Fettuccine with Pumpkin Cream Sauce
16oz fettuccine
12oz can evaporated milk
1 T. cornstarch
2 T. butter
15oz can pumpkin puree
1 t. onion powder
1 t. salt
1/2 t. garlic powder
1/8 t. dried sage
Parm for sprinkling
shelled pumpkin seeds {optional}
1) Cook the pasta, drain, and keep warm.
2) In a med. saucepan, whisk the milk and cornstarch together. When cornstarch dissolves, place on the stove over medium heat and add 3/4 c. water, the butter, and the pumpkin. Stir.
3) When the pumpkin has smoothed and mixed in well, add the onion powder, salt, garlic powder, and sage. Stir until mixture comes to a low boil and has thickened to your liking (think...Alfredo). If it's too thin add one more T of cornstarch dissolved in a little water.
4) Toss sauce with fettuccine or ladle it over the noodles. Sprinkle with cheese and seeds if you choose.
*I almost always double the amount of garlic and whatever spice - in this case, sage. I just LOVE some savory seasoning and... I don't think it's possible to over sage things. :)

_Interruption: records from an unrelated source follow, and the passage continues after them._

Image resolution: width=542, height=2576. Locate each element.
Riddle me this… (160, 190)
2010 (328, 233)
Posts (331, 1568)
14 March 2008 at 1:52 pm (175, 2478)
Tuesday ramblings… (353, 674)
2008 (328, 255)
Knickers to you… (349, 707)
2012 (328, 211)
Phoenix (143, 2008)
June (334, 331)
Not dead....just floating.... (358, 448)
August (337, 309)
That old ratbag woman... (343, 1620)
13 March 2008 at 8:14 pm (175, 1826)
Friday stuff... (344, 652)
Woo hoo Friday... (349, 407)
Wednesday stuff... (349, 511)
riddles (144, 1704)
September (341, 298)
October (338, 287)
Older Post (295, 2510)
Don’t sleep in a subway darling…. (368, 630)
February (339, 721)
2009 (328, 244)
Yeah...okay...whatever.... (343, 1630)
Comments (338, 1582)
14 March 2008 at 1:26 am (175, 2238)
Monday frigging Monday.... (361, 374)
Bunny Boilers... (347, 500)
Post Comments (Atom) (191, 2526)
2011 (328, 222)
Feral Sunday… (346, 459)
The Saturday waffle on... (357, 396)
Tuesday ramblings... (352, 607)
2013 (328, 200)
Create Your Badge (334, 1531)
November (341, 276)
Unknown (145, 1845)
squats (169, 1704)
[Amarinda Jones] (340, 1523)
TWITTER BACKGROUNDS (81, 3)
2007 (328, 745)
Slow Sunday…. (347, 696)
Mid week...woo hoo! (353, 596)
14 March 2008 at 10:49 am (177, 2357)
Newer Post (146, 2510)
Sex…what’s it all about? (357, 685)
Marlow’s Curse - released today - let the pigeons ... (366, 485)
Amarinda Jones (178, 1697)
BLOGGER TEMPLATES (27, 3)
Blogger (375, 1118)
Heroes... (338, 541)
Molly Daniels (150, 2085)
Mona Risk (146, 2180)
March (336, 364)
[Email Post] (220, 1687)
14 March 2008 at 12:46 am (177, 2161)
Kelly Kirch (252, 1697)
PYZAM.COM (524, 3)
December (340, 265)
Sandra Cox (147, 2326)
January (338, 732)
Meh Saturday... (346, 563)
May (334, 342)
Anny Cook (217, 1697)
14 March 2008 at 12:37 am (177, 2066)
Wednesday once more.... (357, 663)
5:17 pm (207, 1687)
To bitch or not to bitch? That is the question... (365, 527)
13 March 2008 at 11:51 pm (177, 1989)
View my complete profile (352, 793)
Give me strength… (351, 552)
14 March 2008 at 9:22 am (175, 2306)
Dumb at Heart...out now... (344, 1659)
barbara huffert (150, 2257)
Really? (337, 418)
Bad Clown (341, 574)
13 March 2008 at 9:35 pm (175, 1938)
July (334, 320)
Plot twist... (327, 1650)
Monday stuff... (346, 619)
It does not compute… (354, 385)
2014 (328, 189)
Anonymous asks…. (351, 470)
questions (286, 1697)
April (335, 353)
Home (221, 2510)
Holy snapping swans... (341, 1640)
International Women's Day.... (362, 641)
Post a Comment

*I did not use pumpkin seeds because they are million dollars for a tiny packet. Bah. I did, however sprinkle white kidney beans on top - apparently grains and legumes make a great healthy pairing. :)
*the sauce is a great light orange color. If this scares your family - I would throw in some green salad next to it, or even some steamed broccoli. My kids loved the savory, buttery, pumpkiny flavor of the sauce so we were good.
Ah, loved this meal. So good. So fallish!
And now back to summer foods until September, at least. Don't wanna rush things, ya know!